Would a spreadsheet be a good project using LLVM?

I am thinking about writing a new open source spreadsheet application since I think the spreadsheet applications out there (Microsoft Excel, LibreOffice Calc, etc.) do not have some features that I would really like to use. I would like the spreadsheet to recalculate very fast and wondered if it would make sense to use LLVM to calculate the cell values quickly. Each cell of a spreadsheet contains an expression, much like an expression in any programming language. The big difference is that the ordering of the expression evaluations is governed by the dependencies of each cell on other cells and end up being turned into a directed acyclic graph (DAG). It would be good if the actual conversion of cell expressions from strings that the user enters into a cell, would be converted into a representation that can be recalculated very quickly. I was thinking that LLVM machine code might be a good target.

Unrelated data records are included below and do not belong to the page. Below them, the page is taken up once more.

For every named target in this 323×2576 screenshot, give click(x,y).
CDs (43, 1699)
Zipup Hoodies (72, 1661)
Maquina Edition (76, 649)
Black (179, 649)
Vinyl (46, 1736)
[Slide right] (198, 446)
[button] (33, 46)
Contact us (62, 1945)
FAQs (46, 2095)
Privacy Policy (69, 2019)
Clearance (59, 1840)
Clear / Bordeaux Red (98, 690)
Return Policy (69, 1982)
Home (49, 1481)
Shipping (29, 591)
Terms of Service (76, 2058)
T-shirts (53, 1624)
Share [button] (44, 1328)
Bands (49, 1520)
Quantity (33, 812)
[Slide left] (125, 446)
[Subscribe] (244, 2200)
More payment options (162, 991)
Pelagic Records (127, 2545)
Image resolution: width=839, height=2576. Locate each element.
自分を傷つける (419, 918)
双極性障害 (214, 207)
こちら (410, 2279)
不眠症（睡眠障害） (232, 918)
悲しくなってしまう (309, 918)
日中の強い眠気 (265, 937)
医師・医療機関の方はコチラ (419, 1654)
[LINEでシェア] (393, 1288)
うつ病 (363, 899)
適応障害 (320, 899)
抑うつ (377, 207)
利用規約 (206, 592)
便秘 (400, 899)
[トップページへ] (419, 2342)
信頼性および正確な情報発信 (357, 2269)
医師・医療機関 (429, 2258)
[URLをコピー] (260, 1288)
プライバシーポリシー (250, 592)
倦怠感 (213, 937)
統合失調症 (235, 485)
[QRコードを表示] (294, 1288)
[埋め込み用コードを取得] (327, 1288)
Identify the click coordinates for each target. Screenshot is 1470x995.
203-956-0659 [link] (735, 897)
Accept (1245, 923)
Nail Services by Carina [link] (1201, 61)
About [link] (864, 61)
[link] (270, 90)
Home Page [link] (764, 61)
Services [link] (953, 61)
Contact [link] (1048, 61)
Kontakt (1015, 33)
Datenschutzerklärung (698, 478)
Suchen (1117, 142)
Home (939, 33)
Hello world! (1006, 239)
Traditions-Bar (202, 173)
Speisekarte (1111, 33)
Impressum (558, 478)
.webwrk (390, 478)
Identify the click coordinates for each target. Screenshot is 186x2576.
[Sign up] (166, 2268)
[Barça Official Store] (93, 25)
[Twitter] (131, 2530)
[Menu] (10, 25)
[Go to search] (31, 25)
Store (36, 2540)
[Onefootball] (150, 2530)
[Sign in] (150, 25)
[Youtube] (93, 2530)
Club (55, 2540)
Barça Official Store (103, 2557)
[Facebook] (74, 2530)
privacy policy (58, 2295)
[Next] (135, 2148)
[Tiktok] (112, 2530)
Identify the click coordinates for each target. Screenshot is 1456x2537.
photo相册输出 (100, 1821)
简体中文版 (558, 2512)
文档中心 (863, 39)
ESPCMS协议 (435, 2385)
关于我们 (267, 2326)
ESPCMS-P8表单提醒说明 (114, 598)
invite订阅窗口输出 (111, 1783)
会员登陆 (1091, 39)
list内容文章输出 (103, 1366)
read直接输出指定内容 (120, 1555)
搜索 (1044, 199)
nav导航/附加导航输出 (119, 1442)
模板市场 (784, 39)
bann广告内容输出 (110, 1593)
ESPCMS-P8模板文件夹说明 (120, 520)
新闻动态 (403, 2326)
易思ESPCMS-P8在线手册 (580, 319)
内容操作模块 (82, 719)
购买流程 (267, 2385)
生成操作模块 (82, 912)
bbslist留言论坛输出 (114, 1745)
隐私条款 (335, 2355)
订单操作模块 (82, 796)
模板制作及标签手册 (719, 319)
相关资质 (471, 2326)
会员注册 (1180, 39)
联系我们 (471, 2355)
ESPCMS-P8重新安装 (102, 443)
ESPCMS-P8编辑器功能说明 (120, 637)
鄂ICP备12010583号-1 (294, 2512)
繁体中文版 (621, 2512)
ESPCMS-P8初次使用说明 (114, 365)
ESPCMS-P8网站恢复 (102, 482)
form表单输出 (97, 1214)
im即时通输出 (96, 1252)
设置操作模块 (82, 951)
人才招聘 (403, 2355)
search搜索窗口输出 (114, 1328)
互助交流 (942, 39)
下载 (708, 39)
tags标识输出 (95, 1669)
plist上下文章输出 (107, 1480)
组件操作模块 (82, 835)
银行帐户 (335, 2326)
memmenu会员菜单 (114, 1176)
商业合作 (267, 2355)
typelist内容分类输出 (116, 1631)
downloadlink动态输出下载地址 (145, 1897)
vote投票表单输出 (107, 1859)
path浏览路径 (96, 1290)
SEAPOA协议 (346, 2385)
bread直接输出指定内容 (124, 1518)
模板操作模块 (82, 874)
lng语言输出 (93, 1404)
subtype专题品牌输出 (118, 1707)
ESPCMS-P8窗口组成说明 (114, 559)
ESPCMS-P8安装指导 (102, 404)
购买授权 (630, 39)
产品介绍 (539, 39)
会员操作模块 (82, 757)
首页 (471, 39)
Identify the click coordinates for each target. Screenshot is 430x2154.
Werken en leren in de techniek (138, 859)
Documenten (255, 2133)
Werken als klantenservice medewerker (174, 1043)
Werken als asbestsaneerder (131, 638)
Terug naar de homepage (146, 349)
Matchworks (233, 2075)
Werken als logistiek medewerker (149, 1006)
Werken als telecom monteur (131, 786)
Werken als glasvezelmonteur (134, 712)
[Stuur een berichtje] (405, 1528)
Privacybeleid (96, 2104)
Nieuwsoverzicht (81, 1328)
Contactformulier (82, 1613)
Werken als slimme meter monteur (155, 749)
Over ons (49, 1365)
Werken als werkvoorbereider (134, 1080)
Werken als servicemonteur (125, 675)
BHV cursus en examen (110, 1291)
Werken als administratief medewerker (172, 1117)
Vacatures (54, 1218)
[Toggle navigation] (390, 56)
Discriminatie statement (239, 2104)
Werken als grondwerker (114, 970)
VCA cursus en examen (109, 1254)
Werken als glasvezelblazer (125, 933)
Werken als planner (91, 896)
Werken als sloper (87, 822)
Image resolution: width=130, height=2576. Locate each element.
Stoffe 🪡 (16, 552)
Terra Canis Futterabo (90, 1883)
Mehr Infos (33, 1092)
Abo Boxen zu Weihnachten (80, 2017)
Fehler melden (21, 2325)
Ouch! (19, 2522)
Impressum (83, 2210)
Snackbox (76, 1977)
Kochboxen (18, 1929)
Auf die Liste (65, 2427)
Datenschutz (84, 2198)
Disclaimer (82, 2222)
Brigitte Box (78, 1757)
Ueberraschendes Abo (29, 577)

Overall, is this a good project to use LLVM?

Is there existing open source code for compiling expressions using LLVM that you would recommend for this project?

Any suggestions or concerns about this approach?

Is anyone interested in helping out?

Thanks

Jason

This sounds like an interesting project, but I’m far from convinced that LLVM will help much:

I have not TRIED to solve this, but my guess is that of the time to recalculate a large spreadsheet, the majority of the time is not actually spent calculating the values of the content, but actually inferring the dependencies and other “work out what needs to be (re-)calculated”. And whilst LLVM can probably help in doing that, I’m far from convinced that it will speed up the things you actually want to speed up.

Compilers (I’m including LLVM in “compilers” for this discussing) are really best at dealing with things where you repeat the same exact thing over and over. In a spreadsheet, the common case is that you calculate all the fields ONCE, then only recalculate based on changes. Of course, some change that is used EVERYWHERE (like if you change the base-interest rate in your spreadsheet for calculating bank-rates and the earnings on various bank-accounts, then ALL your cells will depend on that in some way, and everything gets recalculated). And whilst the dependancy graph DOESN’T change (except when you change the formulae in the cells). So you’d end up spending a lot of time compiling the spreadsheet code, and probably lose time rather than gain on the competing solutions.

So my feeling, without testing it, is that LLVM probably won’t give you a huge amount of benefit in the general case of spreadsheets.

If it was my project, I think it would be worth writing something that simulates the general principle of spreadsheet calculations, and first of all, figure out where the majority of the time is spent. I don’t think this experiment needs to have full support of all the different data types, functons, etc, just the dependency and (basic) formula support.

No, I can’t back up this with any facts - just my thoughts - hopefully it’s of some help, and I haven’t just rambled away completely aimlessly.

Mats,

Thanks for your feedback. I guess I should elaborate on one of the features I would like to implement. In today's spreadsheets if you want to crunch a lot of data, you usually put the data in rows and put expressions in cells to the right of the data and repeat those cells for every row of the data. I would like to create a spreadsheet system that can process the same quantity of data but only has the a single instance of those cells with expressions. In other words, I do expect that that the same expressions get used over and over with the same data, perhaps thousands (or more) times.

Would LLVM be a good fit now?

Thanks again,

Jason

LLVM would be a good fit for a Lotus Improv / Qantrix Modeller style spreadsheet.

David

For note, LibreOffice latest version (maybe the released version now) has a substantial speed improvement via OpenCL support if enabled now. Might want to test it before writing a compiler layer, even a plugin to OpenCL your expected patterns might be far far easier.

So, I’m not sure exactly what you mean that you’d do differently from a regular spreadsheet application, but I still think that the majority of time is not in the actual calculation, but the “figure out what to do, and what order”, which is the exact same task that LLVM would do if you produced dependent expressions for it to compile/optimise - with the extra work of producing LLVM-IR and the extra work inside LLVM to optimise and generate code. I’d have though that this is not the ideal solution. I could be wrong.

Again, I would model what you are planning to do, implement it in C or C++, and see where the time goes for a relatively simple [simple n terms of completeness and support, not in terms of data and size] prototype. Once you know where the time is spent, if it looks like a compiler (JIT?) would help, then implement that and see if it really helps. Building something that produces LLVM-IR is not terribly hard, so once you have your “basic spreadsheet functionality”, modifying it to compile the expressions into LLVM-IR and then JITing that wouldn’t be that much work. I’m always optimistic in these things, but I’d say if you understand how to write a simple spreadsheet app, a week or two would for the basic test-version, and another week or two to see if LLVM helps…

My guess, however, is that this will only really benefit in a small number of cases, if at all.

Out of curiosity, have you tried Gnumeric? It's works quite fast.